Bahnhof Güstrow: Ladenlokale stehen leer, früher mal war Spielhalle, die gibt’s aber nicht mehr, allerdings gibt’s sogar noch ein Reisezentrum. Zwei Züge nach Rostock sind angeschlagen, der Spätere kommt vor dem Früheren an.
Ab Rostock muss ich wieder mit dem Bus fahren. Aber wo fährt der ab? Am Vorderausgang geht’s in Richtung „City“, aber da halten keine Busse. Am Hinterausgang sind Busse, aber nicht nach Bad Doberan und Kühlungsborn. Als ich endlich kapiert habe, dass ein paar Meter weiter noch ein eigener Busbahnhof ist, hätte ich den Bus fast verpasst.
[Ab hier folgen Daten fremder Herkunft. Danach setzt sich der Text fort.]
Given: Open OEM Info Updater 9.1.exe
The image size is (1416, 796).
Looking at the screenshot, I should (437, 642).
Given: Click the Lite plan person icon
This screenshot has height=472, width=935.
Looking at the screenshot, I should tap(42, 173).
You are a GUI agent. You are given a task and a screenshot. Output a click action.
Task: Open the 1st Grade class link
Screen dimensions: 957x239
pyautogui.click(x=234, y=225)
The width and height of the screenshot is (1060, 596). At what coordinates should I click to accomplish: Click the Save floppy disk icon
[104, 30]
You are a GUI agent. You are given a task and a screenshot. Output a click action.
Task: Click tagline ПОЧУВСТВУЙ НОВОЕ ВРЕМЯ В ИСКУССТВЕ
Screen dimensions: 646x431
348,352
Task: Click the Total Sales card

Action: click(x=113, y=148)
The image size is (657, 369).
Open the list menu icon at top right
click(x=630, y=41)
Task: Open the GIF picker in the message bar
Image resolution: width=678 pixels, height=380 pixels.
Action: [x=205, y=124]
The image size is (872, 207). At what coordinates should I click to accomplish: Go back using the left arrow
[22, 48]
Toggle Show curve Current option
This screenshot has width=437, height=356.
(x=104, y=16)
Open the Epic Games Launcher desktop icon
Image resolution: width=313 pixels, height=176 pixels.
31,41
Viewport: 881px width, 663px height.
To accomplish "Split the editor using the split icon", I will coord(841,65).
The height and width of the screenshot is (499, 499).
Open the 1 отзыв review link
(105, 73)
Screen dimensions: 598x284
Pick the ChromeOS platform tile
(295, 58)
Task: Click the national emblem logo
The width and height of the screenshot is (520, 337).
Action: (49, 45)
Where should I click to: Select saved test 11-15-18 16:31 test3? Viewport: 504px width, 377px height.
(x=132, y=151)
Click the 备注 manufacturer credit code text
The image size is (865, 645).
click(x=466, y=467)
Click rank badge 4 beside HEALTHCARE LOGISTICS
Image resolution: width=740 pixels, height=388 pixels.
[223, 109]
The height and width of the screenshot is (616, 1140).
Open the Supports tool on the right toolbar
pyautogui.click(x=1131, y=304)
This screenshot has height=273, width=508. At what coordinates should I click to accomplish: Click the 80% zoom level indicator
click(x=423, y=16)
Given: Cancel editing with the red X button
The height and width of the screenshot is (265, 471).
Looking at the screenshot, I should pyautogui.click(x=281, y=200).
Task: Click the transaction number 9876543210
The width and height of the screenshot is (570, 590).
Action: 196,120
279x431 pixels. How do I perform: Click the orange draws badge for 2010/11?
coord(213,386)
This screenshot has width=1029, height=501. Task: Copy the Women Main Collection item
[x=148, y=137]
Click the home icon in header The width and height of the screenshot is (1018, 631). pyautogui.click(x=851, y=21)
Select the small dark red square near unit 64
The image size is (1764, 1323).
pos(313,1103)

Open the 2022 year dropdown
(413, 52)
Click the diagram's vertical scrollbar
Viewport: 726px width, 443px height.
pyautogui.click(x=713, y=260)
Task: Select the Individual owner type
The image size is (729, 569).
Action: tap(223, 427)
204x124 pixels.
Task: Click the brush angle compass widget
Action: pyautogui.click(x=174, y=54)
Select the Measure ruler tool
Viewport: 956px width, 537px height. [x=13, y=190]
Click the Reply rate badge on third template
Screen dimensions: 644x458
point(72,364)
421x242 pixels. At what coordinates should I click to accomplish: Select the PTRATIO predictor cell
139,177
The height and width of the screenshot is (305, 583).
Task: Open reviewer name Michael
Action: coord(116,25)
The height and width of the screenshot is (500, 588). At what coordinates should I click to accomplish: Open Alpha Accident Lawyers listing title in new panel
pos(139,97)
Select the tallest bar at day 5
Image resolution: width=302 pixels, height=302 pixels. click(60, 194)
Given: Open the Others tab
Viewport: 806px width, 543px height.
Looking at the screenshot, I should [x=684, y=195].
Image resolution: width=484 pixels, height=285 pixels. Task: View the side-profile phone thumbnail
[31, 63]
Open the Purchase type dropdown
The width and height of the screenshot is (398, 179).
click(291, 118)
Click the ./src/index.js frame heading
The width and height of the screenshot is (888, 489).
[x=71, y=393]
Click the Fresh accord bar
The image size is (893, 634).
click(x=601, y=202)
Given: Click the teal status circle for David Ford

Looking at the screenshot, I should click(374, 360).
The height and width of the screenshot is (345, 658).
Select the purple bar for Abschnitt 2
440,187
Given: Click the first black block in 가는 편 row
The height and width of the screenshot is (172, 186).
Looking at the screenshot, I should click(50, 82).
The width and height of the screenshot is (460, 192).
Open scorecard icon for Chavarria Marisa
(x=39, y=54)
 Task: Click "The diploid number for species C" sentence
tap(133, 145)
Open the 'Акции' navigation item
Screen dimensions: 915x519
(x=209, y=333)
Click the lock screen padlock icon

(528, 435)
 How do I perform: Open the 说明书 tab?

Dann geht es ganz gemächlich durch die Stadt und über Land: die Entdeckung der Langsamkeit. Letzendlich sind es zwar nur 75 Kilometer, aber von Tür zu Tür bin ich drei Stunden unterwegs.
Mein Hotel liegt direkt an der Strandpromenade: kurz durchatmen und dann bei herrlichem Spätsommerwetter ans Meer…
Ich gehe die Strandpromenade entlang. Der Ort Kühlungsborn besteht eigentlich aus zwei Teilen mit einem Wäldchen dazwischen. Am Strand ist eine Menge los, das Wasser ist wohl noch warm genug zum Baden, nicht nur für abgehärtete Extremsportler.
Am westlichen Ortsteil gibt’s ein Riesenrad und ein paar schöne alte Villen. Ich folge der Promenade weiter nach Westen, sie wird zu einem Wanderweg und dann kommt eine Lagune, die ist Naturschutzgebiet und auch der Strand und die Dünen dürfen nicht betreten werden. Der Weg führt in weitem Bogen landeinwärts darum herum. Durch die Felder geht es zu einem kleinen Dorf – das Café ist leider geschlossen, es gibt nur noch einen Getränkeautomaten. Im großen Bogen geht es dann wieder an den Strand zurück und dann über einen wunderschönen schattigen Weg am Steilufer englang. Der Weg zieht sich.
Im Abendlicht erreiche ich endlich den Ort Rerik am Salzhaff. Am Haff-Ufer sind ein paar nette Lokale, aber ich suche die Bushaltestelle, und fahre zurück.
Es wird dunkel. An der Seebrücke in Kühlungsborn ist noch ein bisschen los, aber im Ort werden schon die Bürgersteige hochgeklappt.